The IOP levels of the treated eyes were significantly lower than the baseline IOP values at each time point. Although the IOP levels of the fellow eyes were significantly decreased from the baseline IOP values at 8 and 12 weeks PI, the value of IOP reduction remained at 1.3 mmHg. The reduction in IOP observed was significantly greater in the treated eyes than the fellow eyes at all time points, and the efficacy of IOP lowering in Japanese patients with NTG was evident through this one-eye trial.

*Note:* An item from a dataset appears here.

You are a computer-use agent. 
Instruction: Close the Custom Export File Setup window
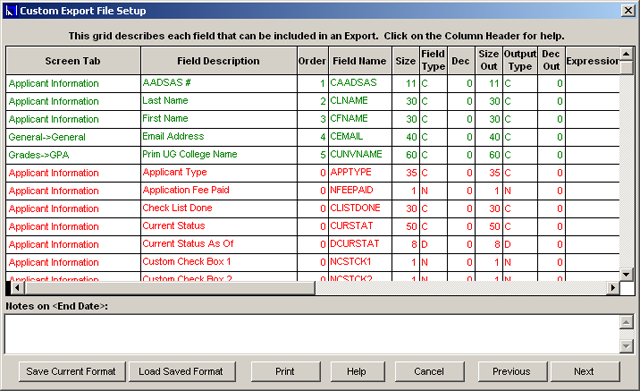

A study period of 3 months was chosen because the authors predicted 12 weeks would be required to evaluate the efficacy and safety of a PG analogue.9 The mean IOP reduction rates were approximately 20% from the baseline IOP at all the time points examined, and for 50% or more patients, IOP lowered 20% or more from the baseline IOPs. Approximately 20% of the patients did not reach a 10% IOP reduction rate from the baseline IOP and these were considered nonresponders. In general, nonresponders to PGs account for approximately 20% of glaucoma patients with high IOP.15 The rate of “nonresponders” in NTG patients with an IOP of 18 mmHg or less in this study was thought to be similar to that of responders.

When the IOP-lowering efficacy was evaluated by group, with the treated eyes classified into the three groups based on their baseline IOP values (low, medium, and high groups), the IOP levels of the treated eyes in all groups were significantly lowered from the baseline IOP levels. In Japan, about 20% of NTG eyes have IOP levels equal to 13 mmHg or less. Although the IOP levels of these patients are actually not high, decreasing the IOP levels has been considered a primary therapeutic goal for these patients. Considering these situations, the results given indicate that bimatoprost is an effective treatment of Japanese NTG.

A comparative study of bimatoprost and latanoprost reported that the incidence of conjunctival hyperemia was more than 40% after bimatoprost instillation and around 20% after latanoprost instillation.16 To evaluate the conjunctival hyperemia, the present authors viewed the standard photograms of the subjects during the study period. The incidence and severity of conjunctival hyperemia with bimatoprost was lower than in the previous studies.16,17 Conjunctival hyperemia may discourage patients from continuous treatment with bimatoprost.17 It is important for patient adherence to the treatment that the possible hyperemic side effects are explained to patients in advance.

SPK caused by latanoprost ophthalmic solution containing benzalkonium chloride has been reported.11 The low incidence of SPK in those receiving the bimatoprost treatment may be because of lower concentration of benzalkonium chloride in the ophthalmic solution.18

Under continuous usage of PGs, adverse reactions such as eyelash growth, eyelid pigmentation, and DUES are thought to be inevitable.19 Eyelid washing immediately after instillation is necessary during PG treatment.

In this study, adverse events were observed in 16 of the 38 subjects. However, the authors considered that the frequency of these adverse events was not high and that the adverse events remained mild and clinically tolerable.

Conclusion

The results of this study show that bimatoprost lowered the IOP in the eyes of Japanese NTG patients at the rate of around 20% from the baseline IOP, with a small number of side effects and adverse events including conjunctival hyperemia observed. These results indicate that bimatoprost is a potent tool in the treatment of NTG in patients with an IOP of 18 mmHg or less.

Footnotes

Disclosure

This study was performed without support from any associations or companies. The authors report no conflicts of interest in this work.